HBO’s Herblock doc supplies a one-man history of editorial cartooning
Herbert Block—better known by the pseudonym “Herblock”—was not the most visually imaginative or bitingly satirical American editorial cartoonist of the 20th century. That was Paul Conrad, who had the honor of being the only member of his profession to make Richard Nixon’s “enemies list.” Nor was he the funniest, or the most influential in terms of inspiring imitators: Both Pat Oliphant and the late Jeff MacNelly have him beat there.
But from his perch at the Washington Post, which he held onto from his discharge from the U. S. Army in 1956 until his death in the fall of 2001, Herblock created and sustained a sort of perfect image of the ideal op-ed cartoonist: Intelligent and sane with no ax to grind. Capable of communicating a point of view and putting across an idea in a few bold strokes, he could draw blood when necessary but was basically humane. One of the talking heads who appears in HBO’s documentary profile of Herb Block calls the cartoons he drew for the Post the op-ed page’s “anchor of moral thought.”
The documentary itself begins dismayingly, with an unseen woman asking Herblock—played by an actor, Alan Mandell—to explain just what the hell it is that he does. Mandell, who’s seated at a desk in a mock-up of what former Post editor Ben Bradlee calls “the messiest office I’ve ever seen in my life”—appears throughout the film, and his speeches are supposedly drawn from Block’s own words. If Block truly said some of these things, hopefully he sounded less taken with his own robust corniness.
What makes Herblock—The Black & The White worth checking out is the handy gallery of the master’s cartoons, a selection cherry-picked from an enormous body of work. (Herblock originally contracted with the Post to supply a cartoon a day, seven days a week.) They add up to a remarkable record of a thoughtful, sensible man’s list of concerns over the course of the second half of the century.
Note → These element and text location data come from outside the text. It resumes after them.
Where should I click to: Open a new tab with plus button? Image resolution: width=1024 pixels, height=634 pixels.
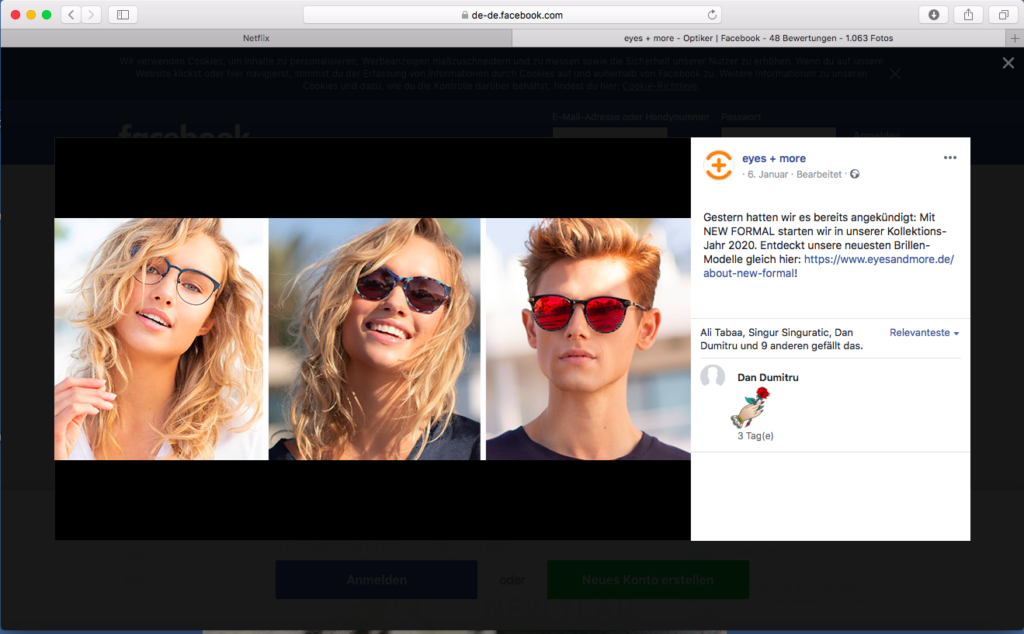click(x=1015, y=38)

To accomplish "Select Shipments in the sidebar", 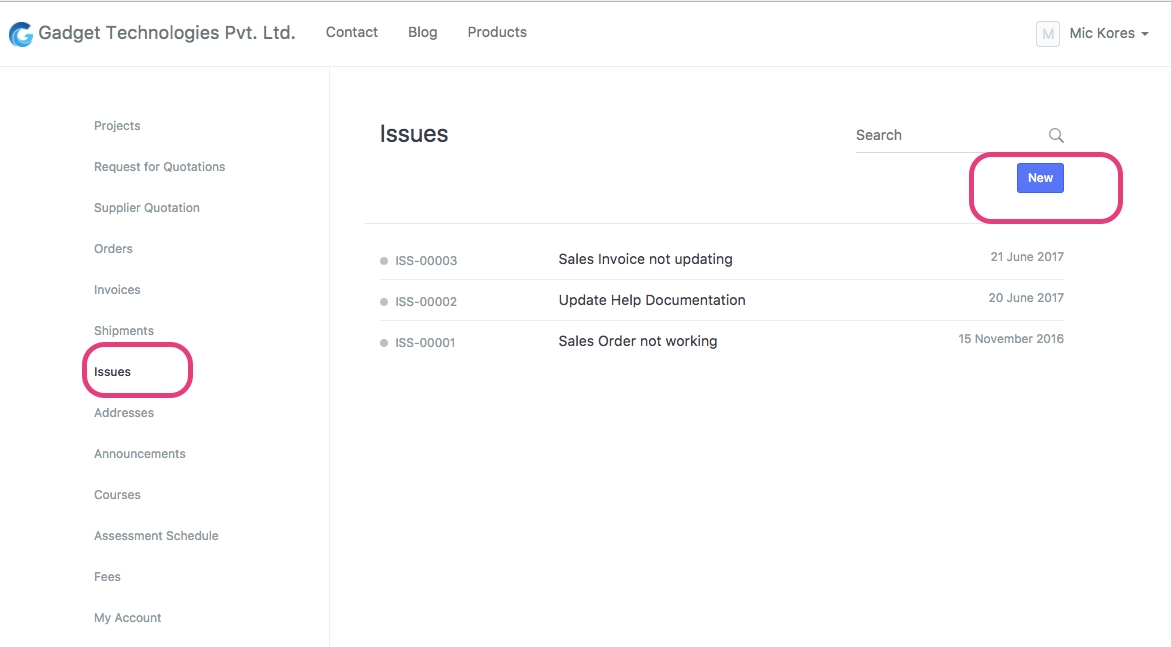I will 124,331.
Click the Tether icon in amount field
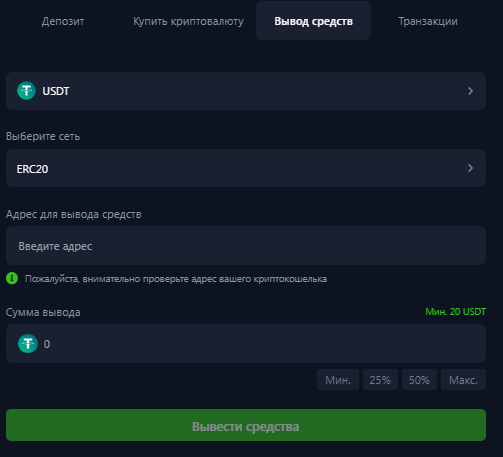503x457 pixels. pyautogui.click(x=28, y=343)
Although the interviewees all attest to Block’s childlike sweet nature, he was really good at deciding whom he ought to hate. One famous Herblock cartoon offered a free shave to newly elected President Nixon—whom Block rendered for years with the thick 5 o’clock shadow of a cattle rustler in a B-Western—as a way of saying that the office of the presidency mattered more than long-standing animosities. The beard on Herblock’s Nixon caricature had grown back by the beginning of 1969; being capable of an honorable gesture didn’t make Herblock a sucker.
More impressive than his taste in bad guys was the gut instinct that made it possible for Herblock to seem ahead of the “real” journalists. Carl Bernstein, one of the many Washington Post all-stars who appear in the documentary, marvels at the fact that Herblock was doing cartoons tracing Watergate back to the Oval Office when Bernstein himself was still thinking it was probably the work of rogue CIA agents. A few years earlier, at a time when Lyndon Johnson was still publicly expressing confidence that the Vietnam War was going swell, Herblock drew him hopelessly, and knowingly, sunk in the morass of an un-winnable conflict. As Bradlee and others point out, those images perfectly mirror opinions Johnson wouldn’t make public for decades.
The Black & The White is overflowing with journalists singing Herblock’s praises; it’s a shame their faces and voices are taking up space that could have been filled with more cartoons. Some bypass sentimental tributes and proceed directly to self-parody: Thomas Friedman, who seems not to have actually seen any of Herblock’s work, chummily insists that the old boy was driven to do such a great job because of his need to protect our “incredible free market” economy. Fox News’ Brit Hume pouts that Herblock never drew a single image that was unflattering to Jimmy Carter or Bill Clinton. (Cut to a cartoon showing Clinton sternly lecturing an audience while standing at a podium with his pants around his ankles.)
The only eulogist who livens up the party is Jules Feiffer, who admiringly says that Herblock was “a classic liberal, which was replaced by pussy liberals,” adding that Americans don’t turn against wars for moral reasons: “We find a moral reason when we discover that we’re not gonna win this sucker.” Feiffer is 84, which is seven years younger than Herblock when he died. Somebody needs to go to Kickstarter this minute and start raising the money to make his feature documentary while he’s still around to speak his own dialogue.